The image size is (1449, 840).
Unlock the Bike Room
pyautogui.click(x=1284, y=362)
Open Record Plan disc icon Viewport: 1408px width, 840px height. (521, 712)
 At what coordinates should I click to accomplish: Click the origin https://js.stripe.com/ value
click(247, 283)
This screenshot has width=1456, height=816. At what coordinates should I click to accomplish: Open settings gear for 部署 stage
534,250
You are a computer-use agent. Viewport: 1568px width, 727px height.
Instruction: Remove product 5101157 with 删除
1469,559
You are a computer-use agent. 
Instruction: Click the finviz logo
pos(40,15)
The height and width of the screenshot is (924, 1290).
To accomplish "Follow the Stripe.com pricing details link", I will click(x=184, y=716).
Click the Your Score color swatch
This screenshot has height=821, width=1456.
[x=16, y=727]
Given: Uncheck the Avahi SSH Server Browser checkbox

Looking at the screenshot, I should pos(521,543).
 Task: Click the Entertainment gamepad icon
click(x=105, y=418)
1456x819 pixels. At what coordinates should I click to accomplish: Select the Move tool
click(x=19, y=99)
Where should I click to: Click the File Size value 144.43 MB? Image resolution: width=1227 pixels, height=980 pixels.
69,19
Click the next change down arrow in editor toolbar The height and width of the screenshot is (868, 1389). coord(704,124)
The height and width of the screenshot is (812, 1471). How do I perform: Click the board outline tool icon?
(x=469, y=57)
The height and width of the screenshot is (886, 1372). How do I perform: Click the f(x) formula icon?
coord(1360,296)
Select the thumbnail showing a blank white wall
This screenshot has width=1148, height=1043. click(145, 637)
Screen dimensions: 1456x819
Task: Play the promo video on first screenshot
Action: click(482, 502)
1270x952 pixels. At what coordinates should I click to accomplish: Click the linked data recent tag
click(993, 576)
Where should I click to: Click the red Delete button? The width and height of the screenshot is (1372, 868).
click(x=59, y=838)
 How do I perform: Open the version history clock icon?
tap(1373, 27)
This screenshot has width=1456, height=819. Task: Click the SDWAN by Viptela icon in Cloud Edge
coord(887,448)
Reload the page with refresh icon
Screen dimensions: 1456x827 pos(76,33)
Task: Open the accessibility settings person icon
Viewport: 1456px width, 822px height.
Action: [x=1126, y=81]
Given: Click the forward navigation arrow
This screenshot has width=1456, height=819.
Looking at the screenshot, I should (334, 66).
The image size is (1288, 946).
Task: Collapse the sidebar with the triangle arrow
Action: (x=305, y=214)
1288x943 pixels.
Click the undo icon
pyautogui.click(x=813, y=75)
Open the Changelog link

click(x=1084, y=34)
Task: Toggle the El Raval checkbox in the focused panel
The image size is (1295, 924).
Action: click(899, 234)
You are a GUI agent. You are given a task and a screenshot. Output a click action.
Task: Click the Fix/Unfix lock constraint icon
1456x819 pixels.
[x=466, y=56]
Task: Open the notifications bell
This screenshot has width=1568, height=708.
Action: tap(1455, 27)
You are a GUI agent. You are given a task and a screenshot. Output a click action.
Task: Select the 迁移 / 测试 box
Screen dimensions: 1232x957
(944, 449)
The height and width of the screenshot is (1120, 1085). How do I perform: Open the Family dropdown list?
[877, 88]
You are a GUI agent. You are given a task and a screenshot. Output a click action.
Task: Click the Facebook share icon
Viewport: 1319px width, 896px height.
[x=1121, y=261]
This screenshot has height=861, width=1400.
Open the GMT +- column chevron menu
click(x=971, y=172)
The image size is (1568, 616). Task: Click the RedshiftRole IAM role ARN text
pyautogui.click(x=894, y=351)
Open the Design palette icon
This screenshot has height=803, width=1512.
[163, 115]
__________
- _THE TASK_
All of the listing above should be restated word for word.

- _TASK ANSWER_
The image size is (1449, 840).
Unlock the Bike Room
pyautogui.click(x=1284, y=362)
Open Record Plan disc icon Viewport: 1408px width, 840px height. (521, 712)
 At what coordinates should I click to accomplish: Click the origin https://js.stripe.com/ value
click(247, 283)
This screenshot has width=1456, height=816. At what coordinates should I click to accomplish: Open settings gear for 部署 stage
534,250
You are a computer-use agent. Viewport: 1568px width, 727px height.
Instruction: Remove product 5101157 with 删除
1469,559
You are a computer-use agent. 
Instruction: Click the finviz logo
pos(40,15)
The height and width of the screenshot is (924, 1290).
To accomplish "Follow the Stripe.com pricing details link", I will click(x=184, y=716).
Click the Your Score color swatch
This screenshot has height=821, width=1456.
[x=16, y=727]
Given: Uncheck the Avahi SSH Server Browser checkbox

Looking at the screenshot, I should pos(521,543).
 Task: Click the Entertainment gamepad icon
click(x=105, y=418)
1456x819 pixels. At what coordinates should I click to accomplish: Select the Move tool
click(x=19, y=99)
Where should I click to: Click the File Size value 144.43 MB? Image resolution: width=1227 pixels, height=980 pixels.
69,19
Click the next change down arrow in editor toolbar The height and width of the screenshot is (868, 1389). coord(704,124)
The height and width of the screenshot is (812, 1471). How do I perform: Click the board outline tool icon?
(x=469, y=57)
The height and width of the screenshot is (886, 1372). How do I perform: Click the f(x) formula icon?
coord(1360,296)
Select the thumbnail showing a blank white wall
This screenshot has width=1148, height=1043. click(145, 637)
Screen dimensions: 1456x819
Task: Play the promo video on first screenshot
Action: click(482, 502)
1270x952 pixels. At what coordinates should I click to accomplish: Click the linked data recent tag
click(993, 576)
Where should I click to: Click the red Delete button? The width and height of the screenshot is (1372, 868).
click(x=59, y=838)
 How do I perform: Open the version history clock icon?
tap(1373, 27)
This screenshot has width=1456, height=819. Task: Click the SDWAN by Viptela icon in Cloud Edge
coord(887,448)
Reload the page with refresh icon
Screen dimensions: 1456x827 pos(76,33)
Task: Open the accessibility settings person icon
Viewport: 1456px width, 822px height.
Action: [x=1126, y=81]
Given: Click the forward navigation arrow
This screenshot has width=1456, height=819.
Looking at the screenshot, I should (334, 66).
The image size is (1288, 946).
Task: Collapse the sidebar with the triangle arrow
Action: (x=305, y=214)
1288x943 pixels.
Click the undo icon
pyautogui.click(x=813, y=75)
Open the Changelog link

click(x=1084, y=34)
Task: Toggle the El Raval checkbox in the focused panel
The image size is (1295, 924).
Action: click(899, 234)
You are a GUI agent. You are given a task and a screenshot. Output a click action.
Task: Click the Fix/Unfix lock constraint icon
1456x819 pixels.
[x=466, y=56]
Task: Open the notifications bell
This screenshot has width=1568, height=708.
Action: tap(1455, 27)
You are a GUI agent. You are given a task and a screenshot. Output a click action.
Task: Select the 迁移 / 测试 box
Screen dimensions: 1232x957
(944, 449)
The height and width of the screenshot is (1120, 1085). How do I perform: Open the Family dropdown list?
[877, 88]
You are a GUI agent. You are given a task and a screenshot. Output a click action.
Task: Click the Facebook share icon
Viewport: 1319px width, 896px height.
[x=1121, y=261]
This screenshot has height=861, width=1400.
Open the GMT +- column chevron menu
click(x=971, y=172)
The image size is (1568, 616). Task: Click the RedshiftRole IAM role ARN text
pyautogui.click(x=894, y=351)
Open the Design palette icon
This screenshot has height=803, width=1512.
[163, 115]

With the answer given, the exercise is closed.